Back to Starrocks

SharedDataIntro

docs/en/_assets/commonMarkdown/sharedDataIntro.mdx

4.1.01.8 KB
Original Source

This topic describes how to deploy and use a shared-data StarRocks cluster. This feature is supported from v3.0 for S3 compatible storage, v3.1 for Azure Blob Storage, and v3.4.1 for Azure Data Lake Storage Gen2.

NOTE

  • StarRocks version 3.1 brings some changes to the shared-data deployment and configuration. Please use this document if you are running version 3.1 or higher.
  • If you are running version 3.0 please use the 3.0 documentation.
  • Shared-data StarRocks clusters do not support data BACKUP and RESTORE.

The shared-data StarRocks cluster is specifically engineered for the cloud on the premise of separation of storage and compute. It allows data to be stored in object storage (for example, AWS S3, Google GCS, Azure Blob Storage, Azure Data Lake Storage Gen2, and MinIO). You can achieve not only cheaper storage and better resource isolation, but elastic scalability for your cluster. The query performance of the shared-data StarRocks cluster aligns with that of a shared-nothing StarRocks cluster when the local disk cache is hit.

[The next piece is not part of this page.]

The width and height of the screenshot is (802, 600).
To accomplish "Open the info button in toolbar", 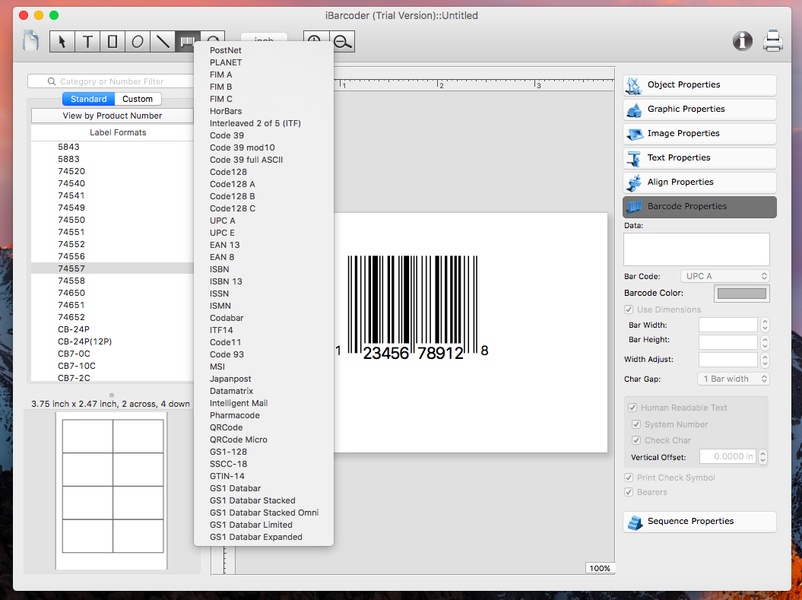I will pyautogui.click(x=742, y=41).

In version 3.1 and higher the StarRocks shared-data cluster is made up of Frontend Engines (FEs) and Compute Nodes (CNs). The CNs replace the classic Backend Engines (BEs) in shared-data clusters.

Compared to the classic shared-nothing StarRocks architecture, separation of storage and compute offers a wide range of benefits. By decoupling these components, StarRocks provides:

  • Inexpensive and seamlessly scalable storage.
  • Elastic scalable compute. Because data is not stored in Compute Nodes (CNs), scaling can be done without data migration or shuffling across nodes.
  • Local disk cache for hot data to boost query performance.
  • Asynchronous data ingestion into object storage, allowing a significant improvement in loading performance.